Director's Notebook

This ICFAR notebook space is just that - a place to note what comes in and goes on. As I start this notebook off I find myself thinking about connectivity, about the varied forms that art conversations now take, and about the profound way in which the form of practice has inflected the way research is done. I'm thinking about the way the table - coming to the table, round tables, convivial tables - have become so much part of art in the last year or two, or three - the shortness symposium at Tate, and Hannah Hurtzig's Mobile Academy are two projects I really like. A table is a space of exchange and also a kind of temporary shelter - and that idea, which I see in things like Ruth MacLennan's Archway Polytechnic, as well as the loose, democratic events run by Critical Practice - is one that seems to have taken hold more and more, even in the past few months. The British Library is full of tables of kids talking and showing each other things, to the annoyance of everyone who wants to call up a book, but it's somehow a perfect example of the new 'occupation', and then, every art event I go to is packed - home has become just a place to stow your stuff before taking off again, and the internet has provided the means to know where things happen, rather than a substitite for them, which for a long time was the dystopian notion of what web connectivity would do. It is beginning to feel pretty much like the 1970s to me - in many ways - except that the network of connections is now much more integrated throughout the culture, and not just subcultural.
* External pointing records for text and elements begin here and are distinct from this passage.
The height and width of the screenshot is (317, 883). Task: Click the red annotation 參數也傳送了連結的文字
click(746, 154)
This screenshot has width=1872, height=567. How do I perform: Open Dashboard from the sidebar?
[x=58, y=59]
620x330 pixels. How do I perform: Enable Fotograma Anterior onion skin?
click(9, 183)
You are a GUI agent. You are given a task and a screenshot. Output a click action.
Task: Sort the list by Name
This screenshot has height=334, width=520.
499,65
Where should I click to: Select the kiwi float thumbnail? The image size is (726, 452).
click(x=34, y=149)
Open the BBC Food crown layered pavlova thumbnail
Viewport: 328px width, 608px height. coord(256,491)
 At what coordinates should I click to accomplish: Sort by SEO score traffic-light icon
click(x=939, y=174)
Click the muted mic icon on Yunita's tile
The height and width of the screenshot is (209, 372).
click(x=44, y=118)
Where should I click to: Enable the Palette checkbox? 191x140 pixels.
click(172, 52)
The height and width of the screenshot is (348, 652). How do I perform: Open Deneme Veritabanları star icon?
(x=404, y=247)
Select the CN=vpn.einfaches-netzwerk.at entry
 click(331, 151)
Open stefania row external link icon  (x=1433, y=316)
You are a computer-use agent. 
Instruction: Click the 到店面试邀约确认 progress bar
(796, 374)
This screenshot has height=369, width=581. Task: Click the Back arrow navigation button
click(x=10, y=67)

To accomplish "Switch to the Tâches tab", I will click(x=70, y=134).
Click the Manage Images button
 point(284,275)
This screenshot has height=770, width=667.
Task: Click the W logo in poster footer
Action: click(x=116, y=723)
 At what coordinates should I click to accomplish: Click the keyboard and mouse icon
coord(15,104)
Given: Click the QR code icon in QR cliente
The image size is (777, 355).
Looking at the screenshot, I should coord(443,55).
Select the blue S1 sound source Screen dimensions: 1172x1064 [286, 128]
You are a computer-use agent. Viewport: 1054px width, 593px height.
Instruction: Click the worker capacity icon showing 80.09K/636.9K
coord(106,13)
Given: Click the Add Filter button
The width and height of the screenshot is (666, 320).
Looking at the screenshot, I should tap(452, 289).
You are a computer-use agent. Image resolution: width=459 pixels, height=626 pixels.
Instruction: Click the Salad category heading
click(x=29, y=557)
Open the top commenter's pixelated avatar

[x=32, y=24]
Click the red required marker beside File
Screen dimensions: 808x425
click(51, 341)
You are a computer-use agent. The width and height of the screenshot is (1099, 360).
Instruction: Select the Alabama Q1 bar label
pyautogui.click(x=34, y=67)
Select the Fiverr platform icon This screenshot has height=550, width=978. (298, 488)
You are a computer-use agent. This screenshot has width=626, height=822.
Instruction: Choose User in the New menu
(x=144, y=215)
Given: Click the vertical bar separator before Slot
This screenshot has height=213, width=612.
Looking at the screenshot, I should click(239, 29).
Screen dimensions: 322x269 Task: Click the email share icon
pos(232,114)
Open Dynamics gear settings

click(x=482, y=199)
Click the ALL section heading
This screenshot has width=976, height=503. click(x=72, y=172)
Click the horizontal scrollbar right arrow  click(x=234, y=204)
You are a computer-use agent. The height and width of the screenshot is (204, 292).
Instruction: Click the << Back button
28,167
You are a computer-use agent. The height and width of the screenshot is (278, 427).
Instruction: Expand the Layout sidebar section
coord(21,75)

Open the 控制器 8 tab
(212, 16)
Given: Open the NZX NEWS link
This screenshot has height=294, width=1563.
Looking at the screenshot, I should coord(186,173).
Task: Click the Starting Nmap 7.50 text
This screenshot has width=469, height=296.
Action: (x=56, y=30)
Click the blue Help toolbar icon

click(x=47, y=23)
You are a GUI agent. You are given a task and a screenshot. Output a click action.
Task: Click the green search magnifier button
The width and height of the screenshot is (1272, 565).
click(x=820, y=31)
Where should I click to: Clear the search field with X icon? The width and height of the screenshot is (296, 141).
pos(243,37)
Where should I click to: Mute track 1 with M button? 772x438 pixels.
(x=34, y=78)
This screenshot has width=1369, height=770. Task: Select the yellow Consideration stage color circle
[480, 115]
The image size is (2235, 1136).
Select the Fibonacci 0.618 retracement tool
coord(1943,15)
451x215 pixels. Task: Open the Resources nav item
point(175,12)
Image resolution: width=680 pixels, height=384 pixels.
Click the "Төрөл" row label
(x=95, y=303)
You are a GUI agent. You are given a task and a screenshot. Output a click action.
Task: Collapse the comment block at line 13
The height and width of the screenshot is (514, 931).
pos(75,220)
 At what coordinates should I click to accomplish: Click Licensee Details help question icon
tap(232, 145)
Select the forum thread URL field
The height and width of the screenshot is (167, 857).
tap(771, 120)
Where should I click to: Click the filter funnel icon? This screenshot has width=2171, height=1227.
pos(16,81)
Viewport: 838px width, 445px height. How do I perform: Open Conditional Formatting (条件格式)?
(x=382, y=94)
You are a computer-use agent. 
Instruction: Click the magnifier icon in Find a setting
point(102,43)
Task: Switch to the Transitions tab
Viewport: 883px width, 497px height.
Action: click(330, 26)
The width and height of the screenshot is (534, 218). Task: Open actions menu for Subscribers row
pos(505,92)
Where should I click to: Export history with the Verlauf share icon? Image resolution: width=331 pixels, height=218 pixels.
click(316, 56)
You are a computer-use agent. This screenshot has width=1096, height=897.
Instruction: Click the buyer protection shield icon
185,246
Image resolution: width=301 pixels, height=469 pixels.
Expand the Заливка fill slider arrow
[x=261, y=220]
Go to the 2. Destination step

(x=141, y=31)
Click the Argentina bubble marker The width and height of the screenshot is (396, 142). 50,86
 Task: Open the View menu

The oral and performance drawing are the modes du jour, with pencils, sound recorders and notepads taken on walks which end with everyone sharing something to eat over a fire. The ways in which cultural form changes - and the ways in which ideas that begin in one context move to another - is fascinating and, though this might seem trivial, in other ways in makes me think about the whole notion of how the way we do art, and the way art thinks, moves into and through social practice. I'm thinking aloud about ways of doing, and, possibly, about ways in which walking, drawing and coming to the table, can inform the way we do our thinking about the future of the art school and the place of research within it.